Positiv zu bewerten ist, dass diese Technologie eine Dynamik in den Bildungssektor gebracht hat, die ich so noch nicht erlebt habe und die uns geradezu zwingt, unsere Fähigkeit zur Selbstreflexion und Weiterentwicklung unter Beweis zu stellen. Die „Sinnfrage“ von Bildung, neue Bildungsziele im Zeitalter der generativen KI, die notwendige Reform der Prüfungskultur, Bildungsgerechtigkeit, neue Formen des selbstgesteuerten Lernens, Future oder Next Skills – nahezu alle Bildungsthemen wurden und werden seit dem 30.11.2022 so intensiv und kontrovers diskutiert wie nie zuvor.
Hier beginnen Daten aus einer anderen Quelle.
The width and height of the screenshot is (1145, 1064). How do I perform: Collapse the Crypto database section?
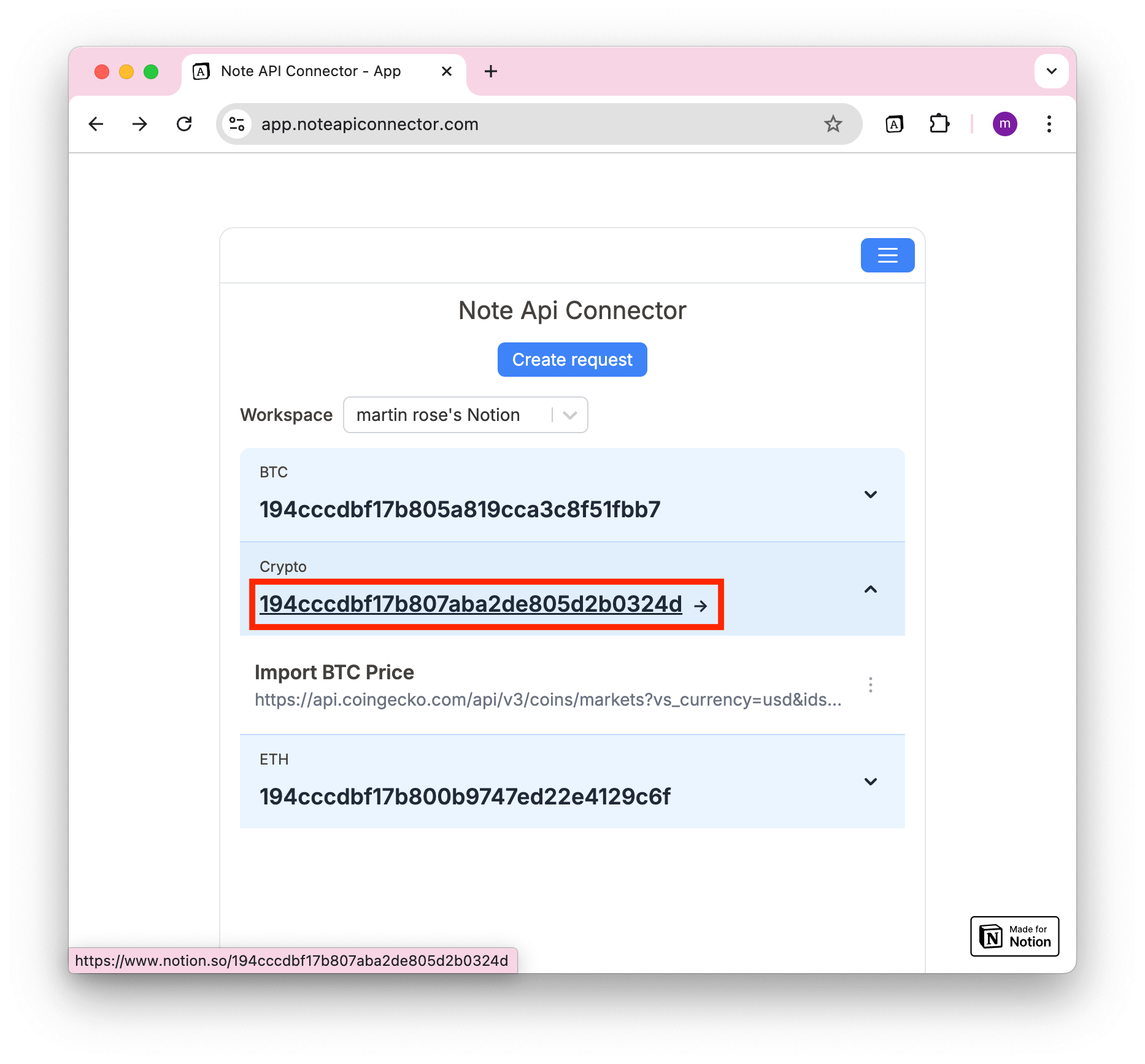(x=870, y=590)
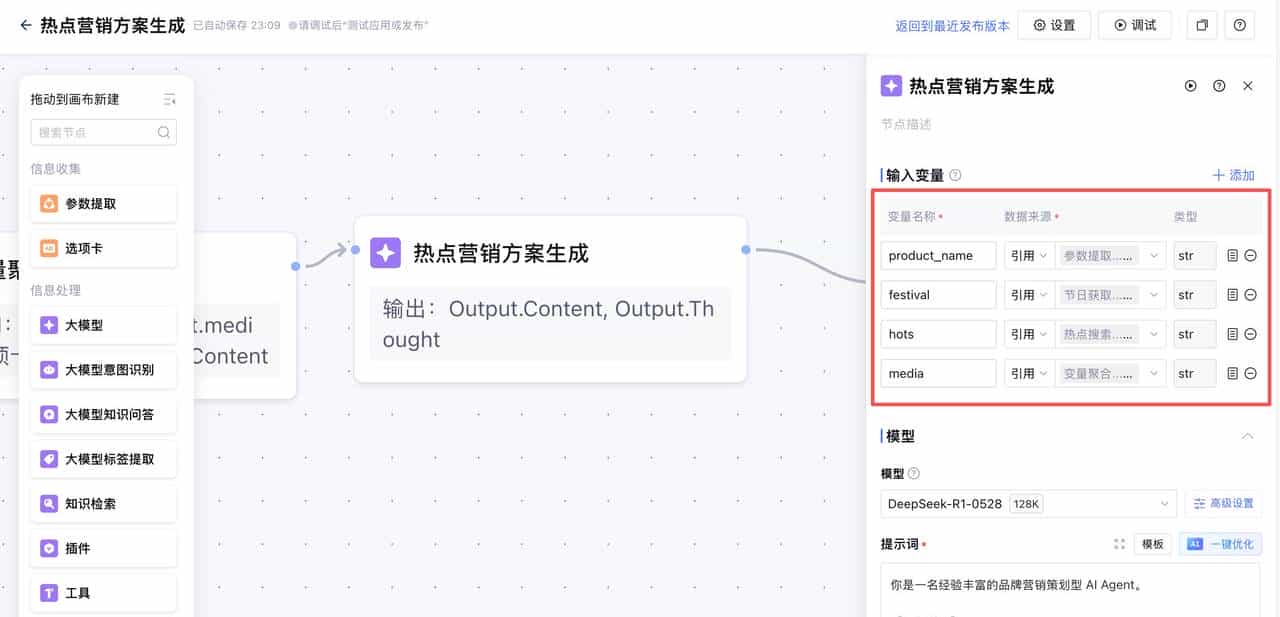Delete the media variable using its minus icon
The image size is (1280, 617).
(1249, 373)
Überraschend war die unglaubliche Geschwindigkeit, mit der sich ChatGPT bis heute entwickelt hat. Immer wieder wurde artikuliert, dass man sich wie ein Getriebener dieser disruptiven Veränderung fühle und mit diesem Tempo auf Dauer nicht mithalten könne, aber auch nicht abgehängt werden wolle. Wir haben in diesem Jahr gelernt, dass wir als Lehrende trotz aller Anstrengungen nun das lebenslange Lernen täglich und „vorbildlich“ praktizieren müssen, um unserer Rolle gerecht zu werden. Diese Technologie ist ein Game Changer und führt uns immer wieder eindrucksvoll vor Augen, dass die Anpassungsfähigkeit im Bildungsbereich mit der technologischen Entwicklungsgeschwindigkeit kaum mithalten kann und wir einen „Change“ im Mindset der Organisationsmitglieder, aber auch im Selbstverständnis und in den Prozessen unserer Organisationen benötigen. Die Zukunft von KI im Bildungsbereich wird davon abhängen, ob es uns gelingt, schnell genug – und im Konsens mit allen relevanten Stakeholdern – Mechanismen zur kontinuierlichen Neujustierung an veränderte Rahmenbedingungen zu schaffen und einen ausbalancierten Weg zu finden, der die Stärken von Mensch und Maschine bestmöglich kombiniert und zugleich die Risiken kontinuierlich im Blick behält und sie beherrschbar hält.